Saturday, December 13, 2008

"Not Nice" Review: Halou - Halou



Artist: Halou
Album: Halou
Year: 2008
Rating: 2.5/5

(Written on 25 Octomber 2008)

As I am writing, I already dust off the R/R Coseboom material, since my nostalgia grown very big again. Because of the autumn? No, not really.

There's a new Halou album. Ha, ha. A very exciting proposal if I hadn't listened to Sawtooth EP. Having listened to that EP, I was ready to hit with predjudice, but, you know, the new album might actually be good! The new album has only 8 new songs (out of which 3 I've already heard on Halou's MySpace), so I hoped these would redeem Halou's latest effort. Unfortunately, at least on my first listen, I wasn't very amazed by what I've heard.

At first, I could define Halou's self-titled album as a "rehash". I don't mind bringing a song from the previous album on your latest album, I don't mind reworking material from a side-project and putting it on the new album. But it's all not good. A part of the album is ripped from Sawtooth EP (all the songs from that EP are here!), a part of it is represented by reworkings of older songs initially made under the R/R Coseboom project ("Seabright" is from Moths + Butterflies and "Eejit" and "Hollywood Ending" are from Beneath Trembling Lanterns), a part of it is represented by apparently new songs - apparently. "Skimming" and a few other songs were supposed to be on a collection of unreleased songs from the Wholeness & Separation sessions, entitled Afield Recordings. But Afield Recordings was never released - they were dumped here. Nice thing to do for fans, but a compilation of B-sides never had as many expectations as a full-grown, long-length album. Having said that, the real problem of this album is the atmosphere.
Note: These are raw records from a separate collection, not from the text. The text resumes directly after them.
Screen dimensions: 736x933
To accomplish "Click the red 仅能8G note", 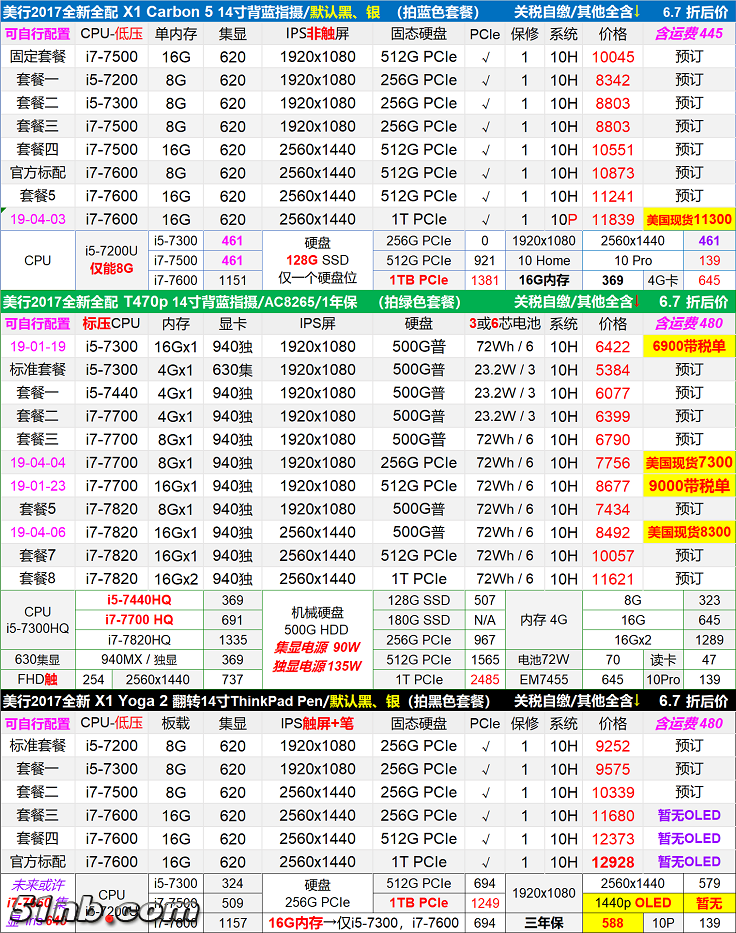I will (111, 269).
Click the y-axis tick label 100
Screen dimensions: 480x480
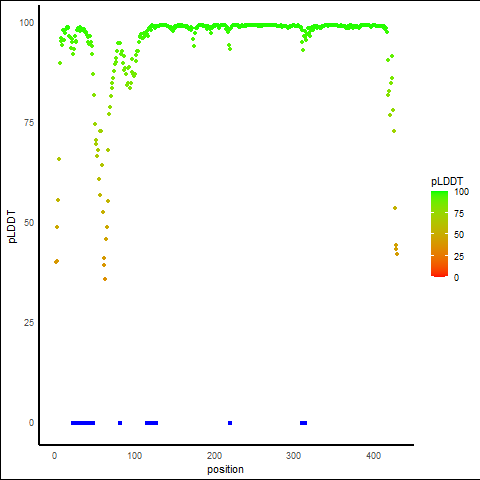click(x=27, y=23)
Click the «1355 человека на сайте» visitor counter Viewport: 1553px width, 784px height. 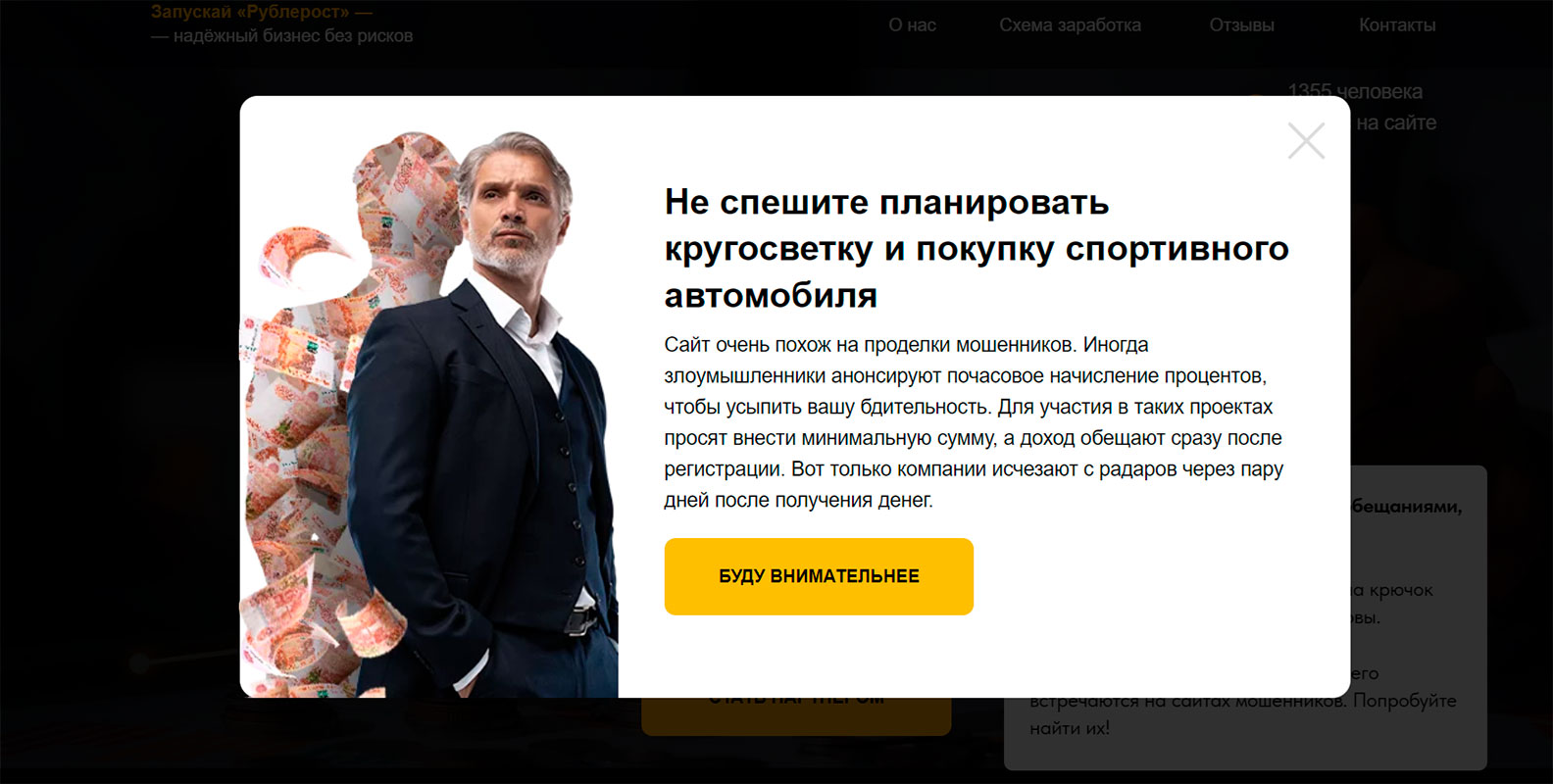pyautogui.click(x=1363, y=107)
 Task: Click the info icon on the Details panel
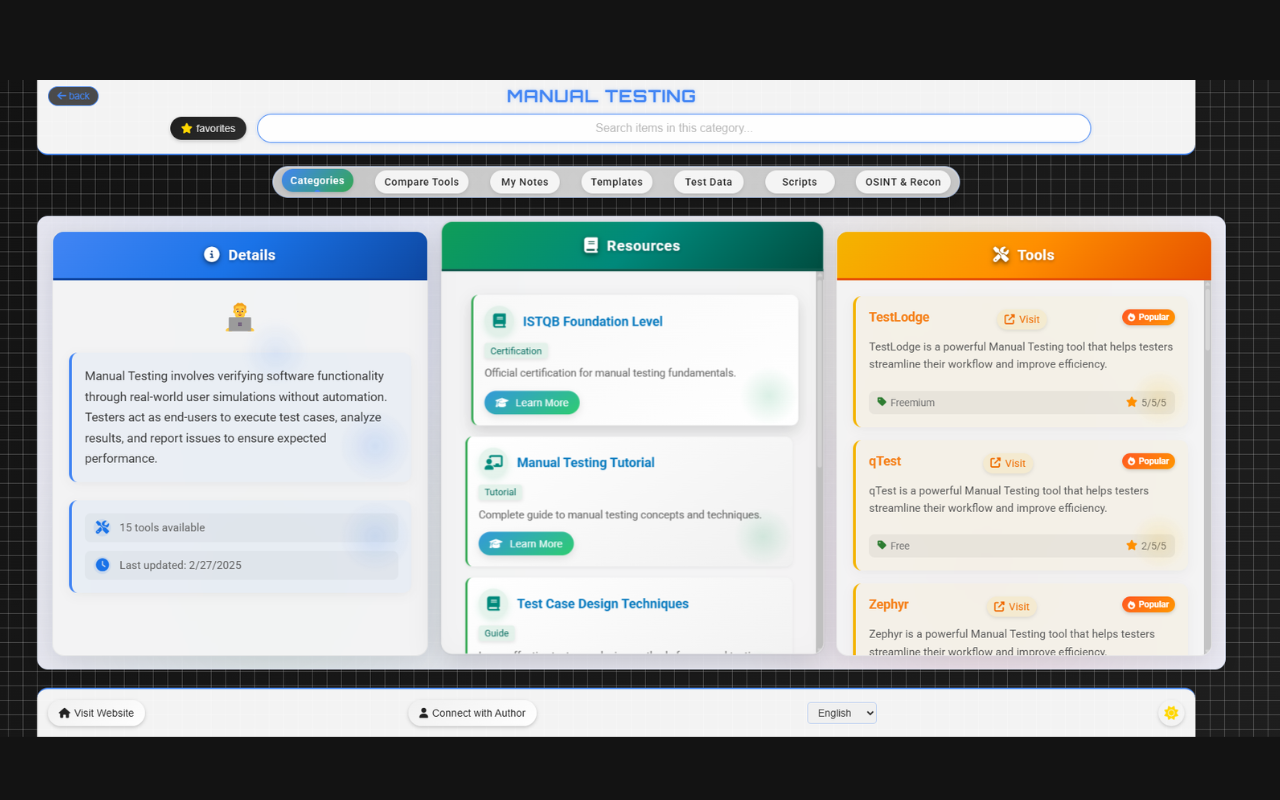(x=210, y=254)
Or the lack of it.

Besides arguable tags like "trip-hop" or "dream pop", I always thought of Halou as a band that creates atmosphere. The term I would least associate with the makers of Wiser or We Only Love You is "bland". Atmosphere is where it's at. However, come to think of it, the one word that defines this new album is "bland". Useless to start describing each song (like in my old reviews, heh). What we got here is slightly noisy indie-rock-tronica-whatever (with some unsubstantial contributions from Robin Guthrie and Zoƫ Keating, both rarely noticeable - ironically) lumped it with some trip-hoppy-IDM that don't fit in the album very well, even when flooded with - touche! - acoustic guitars.

"Woah, you teh complain cause it's no hip-hop!" Firstly, don't confound trip-hop with hip-hop, and second, Halou members have proved before they don't have to make trip-hop or other such stuff to be cool (Parallelism, for instance). It's just that this album fails to hit me somewhere, anywhere, even on the nails! Sure, returning to your super-duper-shoegazy roots is cool, but this is barely dreamy. It just sounds like the album of a band that's still in pursuit of a identity. Maybe I'll change my opinion a bit over a few listens, maybe it will grow on me, but, personally, I would have waited a little bit more for a different album...

Come to think of it, I like the new typewriter sounds on "Eejit" 2....


Edit: Well, Halou is now gone. I hope the forthcoming Stripmall Architecture album is more polished than this one.